WHAT NEEDS TO BE DONE ▸
Please copy out all lines of the entries that contain the word "three".
# # # # # # #
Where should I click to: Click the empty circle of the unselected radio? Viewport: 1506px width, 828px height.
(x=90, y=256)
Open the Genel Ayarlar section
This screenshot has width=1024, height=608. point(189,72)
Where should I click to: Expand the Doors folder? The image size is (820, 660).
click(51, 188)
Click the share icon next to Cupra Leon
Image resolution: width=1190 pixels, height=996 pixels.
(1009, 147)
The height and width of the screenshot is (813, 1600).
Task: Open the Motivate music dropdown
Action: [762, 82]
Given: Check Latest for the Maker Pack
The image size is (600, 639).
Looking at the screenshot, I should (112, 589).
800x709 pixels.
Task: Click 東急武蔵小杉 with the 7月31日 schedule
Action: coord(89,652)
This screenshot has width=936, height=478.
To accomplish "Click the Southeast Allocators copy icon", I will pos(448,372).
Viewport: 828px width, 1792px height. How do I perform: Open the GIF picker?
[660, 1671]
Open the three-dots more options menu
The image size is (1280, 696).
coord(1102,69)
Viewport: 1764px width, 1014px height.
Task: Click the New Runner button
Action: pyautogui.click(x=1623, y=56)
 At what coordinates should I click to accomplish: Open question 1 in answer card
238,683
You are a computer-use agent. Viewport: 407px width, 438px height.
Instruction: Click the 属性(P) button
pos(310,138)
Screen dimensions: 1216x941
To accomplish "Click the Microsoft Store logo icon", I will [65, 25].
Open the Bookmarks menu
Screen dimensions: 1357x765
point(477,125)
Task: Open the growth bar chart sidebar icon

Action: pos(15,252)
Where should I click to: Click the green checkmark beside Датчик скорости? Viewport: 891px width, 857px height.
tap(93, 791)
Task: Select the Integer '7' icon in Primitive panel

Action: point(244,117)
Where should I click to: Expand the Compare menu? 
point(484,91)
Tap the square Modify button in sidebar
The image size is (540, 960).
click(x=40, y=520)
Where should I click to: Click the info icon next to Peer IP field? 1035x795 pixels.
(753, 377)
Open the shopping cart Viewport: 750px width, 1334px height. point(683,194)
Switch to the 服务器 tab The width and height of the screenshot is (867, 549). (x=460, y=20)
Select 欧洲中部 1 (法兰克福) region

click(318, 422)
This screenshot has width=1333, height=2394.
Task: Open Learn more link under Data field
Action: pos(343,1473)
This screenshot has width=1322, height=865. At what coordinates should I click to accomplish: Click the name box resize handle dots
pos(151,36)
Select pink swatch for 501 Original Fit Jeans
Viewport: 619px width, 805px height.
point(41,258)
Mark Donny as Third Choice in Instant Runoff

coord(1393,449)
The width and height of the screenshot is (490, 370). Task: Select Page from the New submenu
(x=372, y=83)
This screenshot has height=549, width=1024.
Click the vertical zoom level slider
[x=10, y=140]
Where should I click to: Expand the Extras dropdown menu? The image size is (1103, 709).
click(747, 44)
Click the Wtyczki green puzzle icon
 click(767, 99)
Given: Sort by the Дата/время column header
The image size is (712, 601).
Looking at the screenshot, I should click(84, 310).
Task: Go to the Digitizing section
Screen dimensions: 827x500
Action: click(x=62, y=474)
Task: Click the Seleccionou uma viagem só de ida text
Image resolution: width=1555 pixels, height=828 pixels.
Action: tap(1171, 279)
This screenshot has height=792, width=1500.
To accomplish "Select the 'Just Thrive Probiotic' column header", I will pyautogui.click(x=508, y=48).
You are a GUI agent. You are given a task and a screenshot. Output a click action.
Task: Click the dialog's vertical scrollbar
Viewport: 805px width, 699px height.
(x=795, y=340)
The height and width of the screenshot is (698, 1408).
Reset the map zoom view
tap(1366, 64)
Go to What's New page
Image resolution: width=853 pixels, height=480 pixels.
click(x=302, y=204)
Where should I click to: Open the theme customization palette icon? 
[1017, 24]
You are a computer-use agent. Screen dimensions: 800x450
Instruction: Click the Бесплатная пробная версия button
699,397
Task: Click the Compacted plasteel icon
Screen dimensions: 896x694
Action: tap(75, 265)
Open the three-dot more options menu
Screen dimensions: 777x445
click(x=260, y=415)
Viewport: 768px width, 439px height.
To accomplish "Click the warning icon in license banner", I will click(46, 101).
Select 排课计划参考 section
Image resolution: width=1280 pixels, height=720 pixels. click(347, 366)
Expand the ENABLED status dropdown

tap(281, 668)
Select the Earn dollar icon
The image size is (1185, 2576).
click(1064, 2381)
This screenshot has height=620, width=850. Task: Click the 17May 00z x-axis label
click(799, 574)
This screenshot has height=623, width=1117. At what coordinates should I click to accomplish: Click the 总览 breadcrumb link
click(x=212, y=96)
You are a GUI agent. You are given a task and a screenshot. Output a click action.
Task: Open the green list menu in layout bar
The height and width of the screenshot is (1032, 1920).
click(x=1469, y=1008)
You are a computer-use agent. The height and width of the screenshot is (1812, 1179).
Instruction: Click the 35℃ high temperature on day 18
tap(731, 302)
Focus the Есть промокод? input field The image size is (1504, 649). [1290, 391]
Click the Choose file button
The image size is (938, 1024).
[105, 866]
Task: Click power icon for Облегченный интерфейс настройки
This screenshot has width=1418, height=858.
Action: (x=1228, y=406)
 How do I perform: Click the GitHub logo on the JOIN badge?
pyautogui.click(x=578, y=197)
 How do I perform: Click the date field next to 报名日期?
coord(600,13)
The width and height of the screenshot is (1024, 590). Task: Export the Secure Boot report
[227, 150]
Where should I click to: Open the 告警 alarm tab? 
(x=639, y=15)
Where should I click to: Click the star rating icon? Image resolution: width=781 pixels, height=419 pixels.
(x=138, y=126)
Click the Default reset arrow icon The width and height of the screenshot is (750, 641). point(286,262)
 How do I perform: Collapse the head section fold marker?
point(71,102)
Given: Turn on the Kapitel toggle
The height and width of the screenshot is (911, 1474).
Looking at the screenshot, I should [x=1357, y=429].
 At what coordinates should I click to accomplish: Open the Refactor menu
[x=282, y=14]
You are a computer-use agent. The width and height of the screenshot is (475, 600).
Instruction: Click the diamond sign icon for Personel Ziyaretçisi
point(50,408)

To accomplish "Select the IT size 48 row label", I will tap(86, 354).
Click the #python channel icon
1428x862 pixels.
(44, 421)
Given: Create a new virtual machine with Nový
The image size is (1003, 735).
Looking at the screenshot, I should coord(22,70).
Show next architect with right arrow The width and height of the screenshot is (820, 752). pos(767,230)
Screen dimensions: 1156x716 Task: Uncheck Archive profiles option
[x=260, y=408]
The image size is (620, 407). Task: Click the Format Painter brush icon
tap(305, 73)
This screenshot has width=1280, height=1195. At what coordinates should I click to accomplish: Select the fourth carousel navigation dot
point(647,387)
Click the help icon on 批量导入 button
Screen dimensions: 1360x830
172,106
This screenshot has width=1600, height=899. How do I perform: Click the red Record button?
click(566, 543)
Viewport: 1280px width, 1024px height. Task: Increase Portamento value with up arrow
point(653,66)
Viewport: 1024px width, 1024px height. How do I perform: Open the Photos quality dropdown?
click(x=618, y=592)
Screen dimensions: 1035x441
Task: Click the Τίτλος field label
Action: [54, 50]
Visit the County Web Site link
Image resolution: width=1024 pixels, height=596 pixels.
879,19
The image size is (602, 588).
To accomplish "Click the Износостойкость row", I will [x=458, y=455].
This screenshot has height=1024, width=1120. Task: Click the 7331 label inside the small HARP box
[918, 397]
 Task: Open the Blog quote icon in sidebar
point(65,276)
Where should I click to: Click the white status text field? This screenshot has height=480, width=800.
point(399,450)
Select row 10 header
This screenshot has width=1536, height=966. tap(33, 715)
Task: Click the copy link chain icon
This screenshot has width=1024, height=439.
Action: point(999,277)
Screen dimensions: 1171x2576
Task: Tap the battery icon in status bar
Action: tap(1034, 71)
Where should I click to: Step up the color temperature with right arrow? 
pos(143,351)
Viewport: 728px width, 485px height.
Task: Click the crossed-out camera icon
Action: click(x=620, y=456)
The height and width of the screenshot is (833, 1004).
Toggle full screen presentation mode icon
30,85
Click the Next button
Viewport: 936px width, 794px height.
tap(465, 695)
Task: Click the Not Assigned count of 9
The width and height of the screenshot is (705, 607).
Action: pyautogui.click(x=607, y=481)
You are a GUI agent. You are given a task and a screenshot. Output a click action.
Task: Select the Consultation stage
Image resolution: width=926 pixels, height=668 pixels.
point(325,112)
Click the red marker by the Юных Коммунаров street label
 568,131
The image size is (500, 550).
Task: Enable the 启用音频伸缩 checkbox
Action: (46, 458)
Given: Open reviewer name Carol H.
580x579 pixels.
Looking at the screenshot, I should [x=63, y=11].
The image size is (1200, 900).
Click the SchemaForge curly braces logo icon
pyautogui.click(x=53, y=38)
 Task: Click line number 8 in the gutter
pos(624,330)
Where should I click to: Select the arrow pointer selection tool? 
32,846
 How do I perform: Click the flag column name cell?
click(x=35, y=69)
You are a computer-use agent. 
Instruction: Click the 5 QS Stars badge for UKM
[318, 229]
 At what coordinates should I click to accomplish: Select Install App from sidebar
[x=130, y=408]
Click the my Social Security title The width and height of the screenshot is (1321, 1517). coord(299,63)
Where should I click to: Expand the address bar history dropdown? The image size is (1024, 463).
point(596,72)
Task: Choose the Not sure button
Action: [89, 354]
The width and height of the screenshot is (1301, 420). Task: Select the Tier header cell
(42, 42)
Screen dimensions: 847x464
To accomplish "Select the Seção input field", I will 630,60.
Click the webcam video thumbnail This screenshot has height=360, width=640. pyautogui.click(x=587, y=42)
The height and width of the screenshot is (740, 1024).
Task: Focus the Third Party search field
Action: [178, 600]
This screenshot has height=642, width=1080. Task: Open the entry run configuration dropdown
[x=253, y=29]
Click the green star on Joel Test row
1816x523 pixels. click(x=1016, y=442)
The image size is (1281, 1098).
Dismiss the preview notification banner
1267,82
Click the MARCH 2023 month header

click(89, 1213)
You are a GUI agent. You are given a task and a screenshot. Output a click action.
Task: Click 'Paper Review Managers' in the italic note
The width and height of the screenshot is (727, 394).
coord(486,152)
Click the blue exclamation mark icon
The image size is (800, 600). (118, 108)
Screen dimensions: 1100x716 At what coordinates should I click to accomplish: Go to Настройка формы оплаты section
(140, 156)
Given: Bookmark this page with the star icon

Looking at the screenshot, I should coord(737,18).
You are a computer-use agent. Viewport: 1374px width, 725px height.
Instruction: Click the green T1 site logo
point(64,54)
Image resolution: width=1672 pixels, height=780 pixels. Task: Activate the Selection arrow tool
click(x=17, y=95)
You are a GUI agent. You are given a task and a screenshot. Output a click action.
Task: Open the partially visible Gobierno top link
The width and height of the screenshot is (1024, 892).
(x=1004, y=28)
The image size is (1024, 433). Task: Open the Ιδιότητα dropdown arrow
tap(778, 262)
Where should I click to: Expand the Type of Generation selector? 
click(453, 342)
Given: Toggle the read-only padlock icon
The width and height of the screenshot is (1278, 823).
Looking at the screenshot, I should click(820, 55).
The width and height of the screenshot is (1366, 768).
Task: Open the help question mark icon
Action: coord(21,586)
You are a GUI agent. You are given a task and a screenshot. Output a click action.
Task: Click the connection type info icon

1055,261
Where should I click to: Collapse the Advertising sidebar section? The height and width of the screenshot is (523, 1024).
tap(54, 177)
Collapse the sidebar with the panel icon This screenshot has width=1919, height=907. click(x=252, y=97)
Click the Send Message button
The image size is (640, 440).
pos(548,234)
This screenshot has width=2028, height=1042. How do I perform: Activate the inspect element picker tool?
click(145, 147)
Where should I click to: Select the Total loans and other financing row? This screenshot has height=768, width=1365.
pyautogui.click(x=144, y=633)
# # # # # # #
SOLUTION TO THIS TASK ▸
Open the three-dots more options menu
Open the three-dot more options menu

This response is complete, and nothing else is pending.